Take the records underneath and set them down exactly.
+++
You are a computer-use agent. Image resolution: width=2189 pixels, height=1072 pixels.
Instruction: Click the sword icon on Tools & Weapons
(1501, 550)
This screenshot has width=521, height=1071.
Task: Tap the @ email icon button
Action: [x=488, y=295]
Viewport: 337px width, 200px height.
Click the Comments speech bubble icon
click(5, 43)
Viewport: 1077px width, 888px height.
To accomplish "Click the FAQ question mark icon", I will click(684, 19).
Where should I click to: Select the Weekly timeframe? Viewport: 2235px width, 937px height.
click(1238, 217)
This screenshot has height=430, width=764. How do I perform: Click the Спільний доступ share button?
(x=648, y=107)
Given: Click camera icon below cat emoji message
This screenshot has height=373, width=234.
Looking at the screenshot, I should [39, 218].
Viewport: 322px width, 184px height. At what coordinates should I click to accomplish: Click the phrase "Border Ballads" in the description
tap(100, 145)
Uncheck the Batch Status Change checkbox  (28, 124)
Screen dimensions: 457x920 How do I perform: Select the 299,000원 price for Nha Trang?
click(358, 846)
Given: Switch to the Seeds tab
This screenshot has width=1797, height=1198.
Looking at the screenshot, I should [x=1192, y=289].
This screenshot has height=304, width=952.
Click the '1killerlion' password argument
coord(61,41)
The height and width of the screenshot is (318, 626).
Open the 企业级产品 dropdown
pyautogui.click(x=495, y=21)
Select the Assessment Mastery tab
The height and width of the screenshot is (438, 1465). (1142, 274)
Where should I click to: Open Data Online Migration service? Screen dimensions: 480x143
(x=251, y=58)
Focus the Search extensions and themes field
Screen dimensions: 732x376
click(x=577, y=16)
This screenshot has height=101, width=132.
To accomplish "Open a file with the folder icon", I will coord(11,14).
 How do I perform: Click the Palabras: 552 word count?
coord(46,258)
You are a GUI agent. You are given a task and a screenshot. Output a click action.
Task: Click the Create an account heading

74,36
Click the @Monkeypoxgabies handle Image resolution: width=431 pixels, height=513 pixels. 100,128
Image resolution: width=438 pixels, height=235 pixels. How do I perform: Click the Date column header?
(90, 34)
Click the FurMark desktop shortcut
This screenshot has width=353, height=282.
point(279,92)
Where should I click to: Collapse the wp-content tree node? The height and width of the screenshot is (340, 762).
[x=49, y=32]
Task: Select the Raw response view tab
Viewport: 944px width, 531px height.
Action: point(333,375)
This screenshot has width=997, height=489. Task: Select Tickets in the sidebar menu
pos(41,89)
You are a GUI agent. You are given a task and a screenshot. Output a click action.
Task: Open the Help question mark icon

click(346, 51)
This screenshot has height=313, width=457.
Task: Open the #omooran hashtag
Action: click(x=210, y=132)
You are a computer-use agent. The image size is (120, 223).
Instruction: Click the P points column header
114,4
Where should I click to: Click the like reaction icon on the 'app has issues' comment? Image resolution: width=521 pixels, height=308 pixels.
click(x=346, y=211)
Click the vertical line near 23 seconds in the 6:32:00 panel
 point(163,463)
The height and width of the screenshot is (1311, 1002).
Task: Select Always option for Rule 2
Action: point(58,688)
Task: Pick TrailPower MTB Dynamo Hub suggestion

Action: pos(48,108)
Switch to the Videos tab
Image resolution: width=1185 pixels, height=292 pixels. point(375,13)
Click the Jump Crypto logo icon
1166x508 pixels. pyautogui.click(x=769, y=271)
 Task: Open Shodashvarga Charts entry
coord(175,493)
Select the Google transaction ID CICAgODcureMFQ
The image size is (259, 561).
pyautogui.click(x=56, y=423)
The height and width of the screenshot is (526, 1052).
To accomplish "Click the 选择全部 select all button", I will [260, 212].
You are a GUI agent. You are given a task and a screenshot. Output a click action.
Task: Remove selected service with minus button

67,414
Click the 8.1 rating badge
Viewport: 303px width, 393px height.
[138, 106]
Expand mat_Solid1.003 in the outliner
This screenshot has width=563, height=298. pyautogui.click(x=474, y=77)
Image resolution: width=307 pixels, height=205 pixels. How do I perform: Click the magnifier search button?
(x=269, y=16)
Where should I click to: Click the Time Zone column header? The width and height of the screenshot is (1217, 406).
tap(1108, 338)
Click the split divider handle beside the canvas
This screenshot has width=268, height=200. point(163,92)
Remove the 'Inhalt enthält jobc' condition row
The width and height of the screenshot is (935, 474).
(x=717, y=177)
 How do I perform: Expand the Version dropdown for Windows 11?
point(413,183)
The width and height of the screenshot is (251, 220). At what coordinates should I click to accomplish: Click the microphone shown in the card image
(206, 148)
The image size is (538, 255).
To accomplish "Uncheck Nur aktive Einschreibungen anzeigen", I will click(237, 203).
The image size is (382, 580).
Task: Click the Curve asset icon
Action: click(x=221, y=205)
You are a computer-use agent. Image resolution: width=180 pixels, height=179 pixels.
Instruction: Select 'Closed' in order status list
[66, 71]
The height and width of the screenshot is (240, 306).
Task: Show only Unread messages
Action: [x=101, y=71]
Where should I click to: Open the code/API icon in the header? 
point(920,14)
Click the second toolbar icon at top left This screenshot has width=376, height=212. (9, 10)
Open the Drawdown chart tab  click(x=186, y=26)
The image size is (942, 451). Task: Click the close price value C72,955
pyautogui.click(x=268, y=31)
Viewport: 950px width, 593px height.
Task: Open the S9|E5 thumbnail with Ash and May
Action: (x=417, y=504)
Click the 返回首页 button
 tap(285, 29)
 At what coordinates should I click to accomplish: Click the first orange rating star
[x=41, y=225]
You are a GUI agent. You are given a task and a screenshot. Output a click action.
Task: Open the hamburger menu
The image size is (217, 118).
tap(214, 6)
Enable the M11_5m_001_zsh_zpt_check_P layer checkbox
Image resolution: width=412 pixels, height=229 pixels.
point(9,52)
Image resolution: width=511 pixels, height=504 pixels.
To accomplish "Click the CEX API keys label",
+++
§ **Problem solution**:
You are a computer-use agent. Image resolution: width=2189 pixels, height=1072 pixels.
Instruction: Click the sword icon on Tools & Weapons
(1501, 550)
This screenshot has width=521, height=1071.
Task: Tap the @ email icon button
Action: [x=488, y=295]
Viewport: 337px width, 200px height.
Click the Comments speech bubble icon
click(5, 43)
Viewport: 1077px width, 888px height.
To accomplish "Click the FAQ question mark icon", I will click(684, 19).
Where should I click to: Select the Weekly timeframe? Viewport: 2235px width, 937px height.
click(1238, 217)
This screenshot has height=430, width=764. How do I perform: Click the Спільний доступ share button?
(x=648, y=107)
Given: Click camera icon below cat emoji message
This screenshot has height=373, width=234.
Looking at the screenshot, I should [39, 218].
Viewport: 322px width, 184px height. At what coordinates should I click to accomplish: Click the phrase "Border Ballads" in the description
tap(100, 145)
Uncheck the Batch Status Change checkbox  (28, 124)
Screen dimensions: 457x920 How do I perform: Select the 299,000원 price for Nha Trang?
click(358, 846)
Given: Switch to the Seeds tab
This screenshot has width=1797, height=1198.
Looking at the screenshot, I should [x=1192, y=289].
This screenshot has height=304, width=952.
Click the '1killerlion' password argument
coord(61,41)
The height and width of the screenshot is (318, 626).
Open the 企业级产品 dropdown
pyautogui.click(x=495, y=21)
Select the Assessment Mastery tab
The height and width of the screenshot is (438, 1465). (1142, 274)
Where should I click to: Open Data Online Migration service? Screen dimensions: 480x143
(x=251, y=58)
Focus the Search extensions and themes field
Screen dimensions: 732x376
click(x=577, y=16)
This screenshot has height=101, width=132.
To accomplish "Open a file with the folder icon", I will coord(11,14).
 How do I perform: Click the Palabras: 552 word count?
coord(46,258)
You are a GUI agent. You are given a task and a screenshot. Output a click action.
Task: Click the Create an account heading

74,36
Click the @Monkeypoxgabies handle Image resolution: width=431 pixels, height=513 pixels. 100,128
Image resolution: width=438 pixels, height=235 pixels. How do I perform: Click the Date column header?
(90, 34)
Click the FurMark desktop shortcut
This screenshot has width=353, height=282.
point(279,92)
Where should I click to: Collapse the wp-content tree node? The height and width of the screenshot is (340, 762).
[x=49, y=32]
Task: Select the Raw response view tab
Viewport: 944px width, 531px height.
Action: point(333,375)
This screenshot has width=997, height=489. Task: Select Tickets in the sidebar menu
pos(41,89)
You are a GUI agent. You are given a task and a screenshot. Output a click action.
Task: Open the Help question mark icon

click(346, 51)
This screenshot has height=313, width=457.
Task: Open the #omooran hashtag
Action: click(x=210, y=132)
You are a computer-use agent. The image size is (120, 223).
Instruction: Click the P points column header
114,4
Where should I click to: Click the like reaction icon on the 'app has issues' comment? Image resolution: width=521 pixels, height=308 pixels.
click(x=346, y=211)
Click the vertical line near 23 seconds in the 6:32:00 panel
 point(163,463)
The height and width of the screenshot is (1311, 1002).
Task: Select Always option for Rule 2
Action: point(58,688)
Task: Pick TrailPower MTB Dynamo Hub suggestion

Action: pos(48,108)
Switch to the Videos tab
Image resolution: width=1185 pixels, height=292 pixels. point(375,13)
Click the Jump Crypto logo icon
1166x508 pixels. pyautogui.click(x=769, y=271)
 Task: Open Shodashvarga Charts entry
coord(175,493)
Select the Google transaction ID CICAgODcureMFQ
The image size is (259, 561).
pyautogui.click(x=56, y=423)
The height and width of the screenshot is (526, 1052).
To accomplish "Click the 选择全部 select all button", I will [260, 212].
You are a GUI agent. You are given a task and a screenshot. Output a click action.
Task: Remove selected service with minus button

67,414
Click the 8.1 rating badge
Viewport: 303px width, 393px height.
[138, 106]
Expand mat_Solid1.003 in the outliner
This screenshot has width=563, height=298. pyautogui.click(x=474, y=77)
Image resolution: width=307 pixels, height=205 pixels. How do I perform: Click the magnifier search button?
(x=269, y=16)
Where should I click to: Click the Time Zone column header? The width and height of the screenshot is (1217, 406).
tap(1108, 338)
Click the split divider handle beside the canvas
This screenshot has width=268, height=200. point(163,92)
Remove the 'Inhalt enthält jobc' condition row
The width and height of the screenshot is (935, 474).
(x=717, y=177)
 How do I perform: Expand the Version dropdown for Windows 11?
point(413,183)
The width and height of the screenshot is (251, 220). At what coordinates should I click to accomplish: Click the microphone shown in the card image
(206, 148)
The image size is (538, 255).
To accomplish "Uncheck Nur aktive Einschreibungen anzeigen", I will click(237, 203).
The image size is (382, 580).
Task: Click the Curve asset icon
Action: click(x=221, y=205)
You are a computer-use agent. Image resolution: width=180 pixels, height=179 pixels.
Instruction: Select 'Closed' in order status list
[66, 71]
The height and width of the screenshot is (240, 306).
Task: Show only Unread messages
Action: [x=101, y=71]
Where should I click to: Open the code/API icon in the header? 
point(920,14)
Click the second toolbar icon at top left This screenshot has width=376, height=212. (9, 10)
Open the Drawdown chart tab  click(x=186, y=26)
The image size is (942, 451). Task: Click the close price value C72,955
pyautogui.click(x=268, y=31)
Viewport: 950px width, 593px height.
Task: Open the S9|E5 thumbnail with Ash and May
Action: (x=417, y=504)
Click the 返回首页 button
 tap(285, 29)
 At what coordinates should I click to accomplish: Click the first orange rating star
[x=41, y=225]
You are a GUI agent. You are given a task and a screenshot. Output a click action.
Task: Open the hamburger menu
The image size is (217, 118).
tap(214, 6)
Enable the M11_5m_001_zsh_zpt_check_P layer checkbox
Image resolution: width=412 pixels, height=229 pixels.
point(9,52)
Image resolution: width=511 pixels, height=504 pixels.
To accomplish "Click the CEX API keys label",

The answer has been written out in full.